* [TASK REQUIREMENTS] What you return must match the records below exactly, down to each character.

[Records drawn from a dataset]
BEGIN

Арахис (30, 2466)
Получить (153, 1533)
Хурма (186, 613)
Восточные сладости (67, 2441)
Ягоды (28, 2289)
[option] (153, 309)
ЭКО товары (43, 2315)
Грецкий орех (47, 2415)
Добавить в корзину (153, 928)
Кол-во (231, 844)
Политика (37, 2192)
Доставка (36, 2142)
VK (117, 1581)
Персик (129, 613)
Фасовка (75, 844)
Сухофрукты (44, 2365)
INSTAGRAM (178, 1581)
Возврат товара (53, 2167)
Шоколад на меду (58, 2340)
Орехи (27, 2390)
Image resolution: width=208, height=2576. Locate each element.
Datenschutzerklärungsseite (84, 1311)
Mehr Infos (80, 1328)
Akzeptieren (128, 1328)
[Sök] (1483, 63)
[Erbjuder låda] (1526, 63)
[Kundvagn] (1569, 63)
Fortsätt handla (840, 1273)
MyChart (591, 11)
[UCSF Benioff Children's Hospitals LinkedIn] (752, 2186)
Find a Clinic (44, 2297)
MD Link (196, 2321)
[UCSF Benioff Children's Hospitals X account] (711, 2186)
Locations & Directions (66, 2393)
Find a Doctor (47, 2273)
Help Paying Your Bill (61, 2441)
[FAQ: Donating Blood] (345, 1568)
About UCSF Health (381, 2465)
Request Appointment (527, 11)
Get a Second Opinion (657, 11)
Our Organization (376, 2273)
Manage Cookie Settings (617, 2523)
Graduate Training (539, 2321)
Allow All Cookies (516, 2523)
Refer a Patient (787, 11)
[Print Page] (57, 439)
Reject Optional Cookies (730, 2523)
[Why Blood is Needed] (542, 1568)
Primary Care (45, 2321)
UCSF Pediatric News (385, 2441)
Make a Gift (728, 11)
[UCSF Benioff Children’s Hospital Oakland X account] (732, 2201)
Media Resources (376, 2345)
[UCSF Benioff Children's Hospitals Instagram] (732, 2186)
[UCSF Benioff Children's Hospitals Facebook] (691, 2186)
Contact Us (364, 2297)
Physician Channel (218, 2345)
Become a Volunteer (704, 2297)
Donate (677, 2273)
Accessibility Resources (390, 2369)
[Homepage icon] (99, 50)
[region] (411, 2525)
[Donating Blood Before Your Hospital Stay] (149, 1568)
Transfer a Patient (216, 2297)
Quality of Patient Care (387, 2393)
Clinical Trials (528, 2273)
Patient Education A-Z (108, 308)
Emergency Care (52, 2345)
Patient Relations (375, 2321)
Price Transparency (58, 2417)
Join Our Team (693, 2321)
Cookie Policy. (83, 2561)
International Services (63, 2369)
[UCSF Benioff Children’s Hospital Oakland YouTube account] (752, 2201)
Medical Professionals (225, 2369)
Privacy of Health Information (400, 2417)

END

* [WRITTEN RESPONSE]
Арахис (30, 2466)
Получить (153, 1533)
Хурма (186, 613)
Восточные сладости (67, 2441)
Ягоды (28, 2289)
[option] (153, 309)
ЭКО товары (43, 2315)
Грецкий орех (47, 2415)
Добавить в корзину (153, 928)
Кол-во (231, 844)
Политика (37, 2192)
Доставка (36, 2142)
VK (117, 1581)
Персик (129, 613)
Фасовка (75, 844)
Сухофрукты (44, 2365)
INSTAGRAM (178, 1581)
Возврат товара (53, 2167)
Шоколад на меду (58, 2340)
Орехи (27, 2390)
Image resolution: width=208, height=2576. Locate each element.
Datenschutzerklärungsseite (84, 1311)
Mehr Infos (80, 1328)
Akzeptieren (128, 1328)
[Sök] (1483, 63)
[Erbjuder låda] (1526, 63)
[Kundvagn] (1569, 63)
Fortsätt handla (840, 1273)
MyChart (591, 11)
[UCSF Benioff Children's Hospitals LinkedIn] (752, 2186)
Find a Clinic (44, 2297)
MD Link (196, 2321)
[UCSF Benioff Children's Hospitals X account] (711, 2186)
Locations & Directions (66, 2393)
Find a Doctor (47, 2273)
Help Paying Your Bill (61, 2441)
[FAQ: Donating Blood] (345, 1568)
About UCSF Health (381, 2465)
Request Appointment (527, 11)
Get a Second Opinion (657, 11)
Our Organization (376, 2273)
Manage Cookie Settings (617, 2523)
Graduate Training (539, 2321)
Allow All Cookies (516, 2523)
Refer a Patient (787, 11)
[Print Page] (57, 439)
Reject Optional Cookies (730, 2523)
[Why Blood is Needed] (542, 1568)
Primary Care (45, 2321)
UCSF Pediatric News (385, 2441)
Make a Gift (728, 11)
[UCSF Benioff Children’s Hospital Oakland X account] (732, 2201)
Media Resources (376, 2345)
[UCSF Benioff Children's Hospitals Instagram] (732, 2186)
[UCSF Benioff Children's Hospitals Facebook] (691, 2186)
Contact Us (364, 2297)
Physician Channel (218, 2345)
Become a Volunteer (704, 2297)
Donate (677, 2273)
Accessibility Resources (390, 2369)
[Homepage icon] (99, 50)
[region] (411, 2525)
[Donating Blood Before Your Hospital Stay] (149, 1568)
Transfer a Patient (216, 2297)
Quality of Patient Care (387, 2393)
Clinical Trials (528, 2273)
Patient Education A-Z (108, 308)
Emergency Care (52, 2345)
Patient Relations (375, 2321)
Price Transparency (58, 2417)
Join Our Team (693, 2321)
Cookie Policy. (83, 2561)
International Services (63, 2369)
[UCSF Benioff Children’s Hospital Oakland YouTube account] (752, 2201)
Medical Professionals (225, 2369)
Privacy of Health Information (400, 2417)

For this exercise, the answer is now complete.